Q.ボサノバって、どんな音楽ですか?

ボサノバはブラジルのサンバを元に、ジョアン・ジルベルトという人があみ出した音楽です。

 

50年代半ば、リオデジャネイロに住む中産階級の若者達がギターを引きながら軽く歌うスタイルが流行の発信源だと言われています。 トレーニングを積んだ歌手らしい歌手が歌う歌とは一線を画した、『新しい傾向=BOSSA NOVA』を持った歌のスタイルとして、60年代に入ると言語以外の歌詞(英語やイタリア語など)が後付されたりして世界的に流行しました。

 

ボサノバの特徴はリズムにあります。 ボサノバはブラジル生まれの音楽なので、歌詞はもちろんブラジルの公用語であるポルトガル語で歌います。 ギターの奏でるゆったりとしたリズムの上に、ポルトガル語のやさしい響きが加わった、とてもリラックスしたサウンドがその特徴となります。

 

説明するのは大変難しいので、比較的手に入り易い『ゲッツ/ジルベルト』などの名盤を、アルバム単位で聴いてみると良いと思います。


Q.ボサノバ歌手には、どんな人がいますか?

代表的なボサノバ歌手をまず1人挙げるとしたら、ジョアン・ジルベルトです。『ボサノバ』というジャンルを確立した張本人と言われています。 次に、アントニオ・カルロス・ジョビン。『イパネマの娘』をはじめとするボサノバの名曲の殆どを作曲したコンポーザーであり、歌も歌います。

 

女性歌手では、『ボサノバのミューズ(女神)』と言われたナラ・レオンや、現在も活躍中のワンダ・ジ・サージョイスなどが挙げられます。 全員に共通するのは、ブラジル人であり、ギターで弾き語りのスタイルで歌い、それぞれタイプは違いますが、声を張り上げない歌い方をします。ジョアン・ジルベルトに至っては『つぶやいている』と言った方がいいかもしれません。

 

これら歌手の歌を聴いていただければ、ボサノバという音楽がどういった雰囲気のものなのか、お分かりいただけるでしょう。

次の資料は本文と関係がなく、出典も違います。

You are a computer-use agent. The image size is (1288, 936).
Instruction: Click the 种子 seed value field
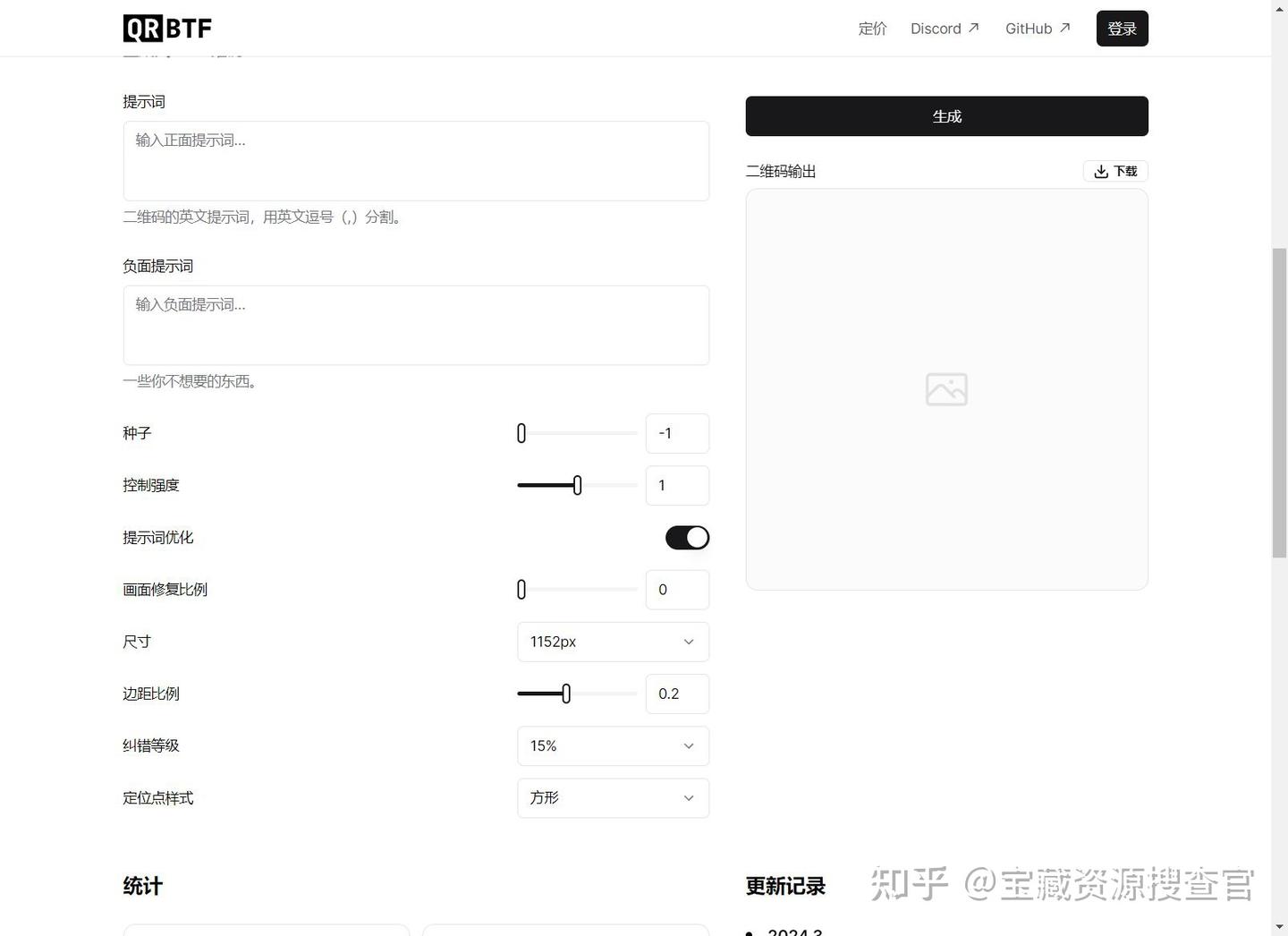[677, 433]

Q.ポルトガル語に馴染みがないので、英語でボサノバを歌いたいのですが・・

レッスンでは、基本的にはボサノバは原語のポルトガル語で指導させていただいております。 なぜなら、ボサノバのメロディー自体がポルトガル語特有の響きが作りだすリズムから出来ているからなのです。

 

英語の歌詞は、米国で商業的に曲を売り出すために『後付け』されたものにすぎず、できればボサノバ本来の素晴らしさを感じていただくために、原語での指導を目指しております。

 

しかし、いきなり馴染みのない言葉で歌詞を記憶するのは、かなり困難な作業に思われるかもしれません。そこでレッスンでは、カタカナをふった歌詞カードをお渡ししています。ご自身の耳で聞き取り、物まねをするような気分で、ポルトガル語の発音やボサノバ特有のリズムを覚えていくのが最良といえるでしょう。

 

尚、ジャズのスタンダード(英語)をボサノバのリズムで歌うということも曲によっては可能ですのでまたご相談下さい。